No PE, a cantina acabou por se tornar num ponto de encontro dos eurodeputados nesta noite longa. “A cantina estava cheia como nunca acontece ao jantar. Parecia o almoço”, disse Carlos Coelho. Noite fora, os bares do edifício também se tornaram em locais de convívio para os parlamentares.
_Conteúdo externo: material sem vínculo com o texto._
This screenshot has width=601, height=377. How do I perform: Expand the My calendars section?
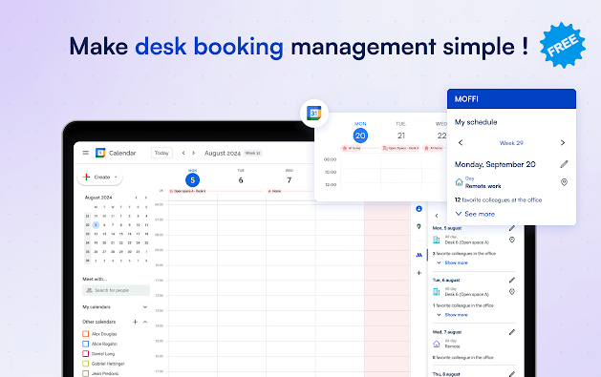pos(145,307)
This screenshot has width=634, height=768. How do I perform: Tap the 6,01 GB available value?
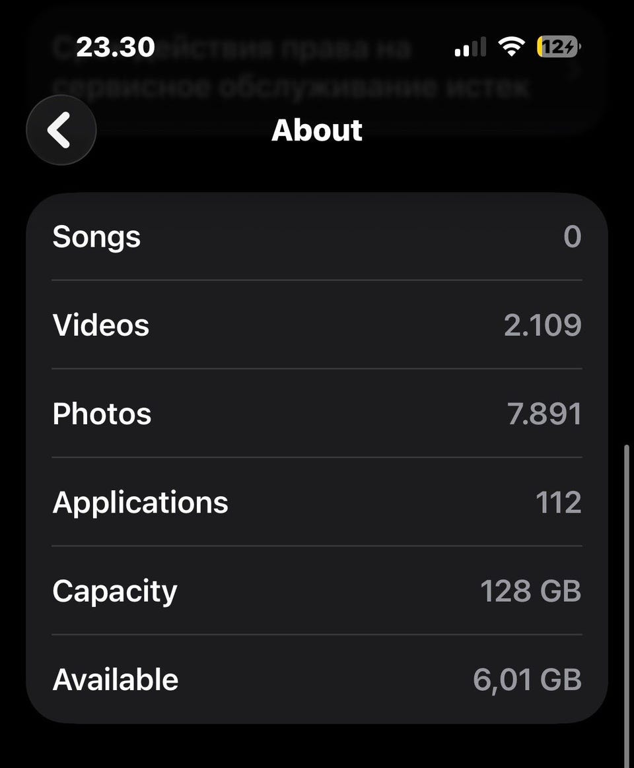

Houve também quem permanecesse no hemiciclo, numa das mais tardias sessões do PE, à espera de novas informações. Outros, como Ana Gomes, optaram por permanecer nos seus gabinetes, mas atentos ao que se passava no exterior. “Há muito trabalho para fazer mas não consigo concentrar-me. Estou a acompanhar o Twitter e a televisão”, disse ao PÚBLICO. Dormir era difícil. Os gabinetes são pequenos e não possibilitavam um descanso confortável no seu interior. Não existem camas, apenas alguns bancos onde era possível deitar. Mas a socialista não se queixava: “Estamos melhor do que os colegas que ficaram fechados nos restaurantes”.

Ana Gomes discutia relatório sobre terrorismo à hora do ataque

A eurodeputada portuguesa, membro da comissão especial do PE sobre terrorismo, trabalhava nesta terça-feira na discussão do seu mais recente relatório, cuja votação estava prevista para quarta-feira. O documento inclui um vasto conjunto de recomendações que vão do reforço da cooperação entre serviços de informação, polícias e magistraturas dos Estados europeus, até ao combate ao financiamento do terrorismo.

Neste último capítulo, acusa a eurodeputada socialista, os Estados-membros têm sido “absolutamente laxistas” ao não cumprir a legislação europeia contra o branqueamento de capitais. Ao PÚBLICO, Ana Gomes alerta para o papel de fundações culturais e obras sociais ligadas a países do Golfo, e pede um maior “investimento público na inclusão social, na prevenção de casos individuais de alienação e de processos de radicalização”.

O investimento público, diz, é também necessário nas prisões europeias, “não só nas condições de segurança mas também de reabilitação” dos detidos. Bem como, alerta, no escrutínio de agentes religiosos enviados para as prisões que, em vários países europeus, têm tido um papel na radicalização de reclusos.

Ao mesmo tempo, Ana Gomes adverte contra a “argumentação estigmatizante” relativa às comunidades muçulmanas, afirmando que estas são aliadas na luta contra o terrorismo. Bem como o seu principal alvo: “95% das vítimas do terrorismo são muçulmanas”. E recorda que o terrorismo de extrema-direita está a aumentar na Europa.

Medidas excepcionais não evitaram tiroteio

Expressando solidariedade para com as vítimas, Carlos Coelho recomenda “prudência” na reacção ao ataque. “Não tenho por evidente que tenha sido um atentado terrorista. Trata-se de um criminoso, de uma pessoa que já estava referenciada”, disse em relação ao presumível suspeito do tiroteio, um francês de 29 anos que ainda se encontrava a monte horas após o incidente. Coelho sublinha contudo que “não podemos tolerar seja quem for que pratique um acto criminoso conta inocentes”.

Carlos Coelho alerta ainda contra a tentação dos discursos securitários. “Nunca houve tanta segurança como neste mercado de Natal”, notou. O mesmo afirma Ana Gomes, recordando as excepcionais medidas de segurança que já estavam em vigor no centro de Estrasburgo, com a revista de todas as malas e sacos dos visitantes do popular mercado.

“São acontecimentos muito difíceis de evitar, por mais preparadas ou por mais meios que as autoridades mobilizem”, disse a socialista, sublinhando que a ameaça não escolhe lugar: "Para o terrorismo, não há jardins à beira-mar plantados".